In 2006, while visiting a terminally ill friend in the hospital, he walked past a hospital room and saw a young child wrestling
with a small DVD player. It dawned on him that a child should not have to miss out on the “go big” screen magic of
movies while staying in a hospital. The next day he made a godfather style offer to Sick Children’s Hospital. He would
raise close to $2 million to build a Hollywood style movie theatre for terminally ill children inside the hospital: the hospital
had only 48 hours to accept the offer before the restless Barry would move on to the next idea.
In May 2007, Barry expanded his humanitarian efforts as The Hollywood Theatre at Sick Kids opened with Shrek 3. It was
the world’s first dedicated movie theatre inside a hospital where sick children can escape to the movies. Barry raised over
$1.8 million to build a state of the art movie theatre. Thousands of sick and terminally ill kids have experienced the magic
of movies at The Hollywood.
Barry continues to use his entrepreneurial skills to power his commitment to the arts by creating many programs to sustain
the viability and power of cinema and theatre in this country.
Barry was a founding director and the creative force behind the ONE X ONE Foundation that has raised over $5 million for
charities locally and globally and that has attracted supporters like Matt Damon and Richard Gere. These funds have gone
toward providing food and a better education for children who have merit but no means. He has also used his talents
to produce star-studded galas for many charities including Best Buddies and the Canadian Centre for Diversity that has
resulted in global awareness and millions raised for such issues as intellectual disability, racism, starvation and poverty.
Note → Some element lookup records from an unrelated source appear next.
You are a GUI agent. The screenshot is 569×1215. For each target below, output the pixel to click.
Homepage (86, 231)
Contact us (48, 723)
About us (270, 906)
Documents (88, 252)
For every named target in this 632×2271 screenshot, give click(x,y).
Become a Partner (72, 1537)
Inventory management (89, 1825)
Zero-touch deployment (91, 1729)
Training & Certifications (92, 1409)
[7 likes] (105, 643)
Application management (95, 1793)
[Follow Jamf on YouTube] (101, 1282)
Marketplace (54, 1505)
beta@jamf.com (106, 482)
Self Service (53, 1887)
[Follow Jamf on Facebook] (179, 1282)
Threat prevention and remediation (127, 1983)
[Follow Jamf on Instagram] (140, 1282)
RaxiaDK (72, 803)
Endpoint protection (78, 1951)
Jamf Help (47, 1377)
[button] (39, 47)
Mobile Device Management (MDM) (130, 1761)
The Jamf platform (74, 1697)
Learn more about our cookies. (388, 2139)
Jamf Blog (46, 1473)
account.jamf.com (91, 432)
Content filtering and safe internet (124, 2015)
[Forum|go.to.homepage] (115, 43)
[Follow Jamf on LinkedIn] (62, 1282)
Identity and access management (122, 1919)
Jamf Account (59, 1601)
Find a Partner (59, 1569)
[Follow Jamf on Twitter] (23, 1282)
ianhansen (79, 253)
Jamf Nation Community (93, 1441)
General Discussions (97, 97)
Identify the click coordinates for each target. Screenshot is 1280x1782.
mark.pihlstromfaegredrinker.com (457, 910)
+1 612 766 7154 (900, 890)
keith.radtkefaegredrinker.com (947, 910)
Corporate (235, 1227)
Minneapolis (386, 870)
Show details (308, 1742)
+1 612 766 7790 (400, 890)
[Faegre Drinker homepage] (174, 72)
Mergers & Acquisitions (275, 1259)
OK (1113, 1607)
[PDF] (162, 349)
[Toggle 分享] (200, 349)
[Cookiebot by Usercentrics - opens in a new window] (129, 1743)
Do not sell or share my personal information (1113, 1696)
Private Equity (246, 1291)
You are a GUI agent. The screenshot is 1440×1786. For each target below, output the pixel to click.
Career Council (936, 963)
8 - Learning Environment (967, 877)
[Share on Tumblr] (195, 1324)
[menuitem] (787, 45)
Charity events Barry Avrich
has produced and to which
he has donated his time
ONE X ONE Gala 2005-2007
Best Buddies Canada Gala 2003-2010
Reena Foundation Gala 2007
ORT Gala 2003, 2010
Pencer Brain Trust “Noir” Gala 2008, 2011
Canadian Centre for Diversity Gala 2007-2010
Breast Fest Cancer Gala 2008
Young Presidents Organization
The International Emmy Awards
Writers Guild of Canada
The Stratford Festival of Canada, 2004-2010
The Toronto International Film Festival, 1998-2012
Canadian Opera Company, 2008-2012
Best Buddies Canada, 2004-2013
Glenn Gould Foundation, 2005-2007
One X One Foundation, 2005-2008
Culture Days, 2009-current
The Academy of Canadian Cinema
& Television, 2012-current
Hot Docs, 2012-current
On a personal note
Through what has been the greatest juggling act ever, featuring a relentless career in two fields, endless philanthropy,
and a patient wife, the fuel has been the ability to exist on only four hours of sleep.
The entire equation changed with the birth of my daughter. This little blockbuster in my life has, for the first time, dictated
tolerance, relevance and devotion.
The good news is that she needs way more sleep than I do, but is already exhibiting very strong marketing skills.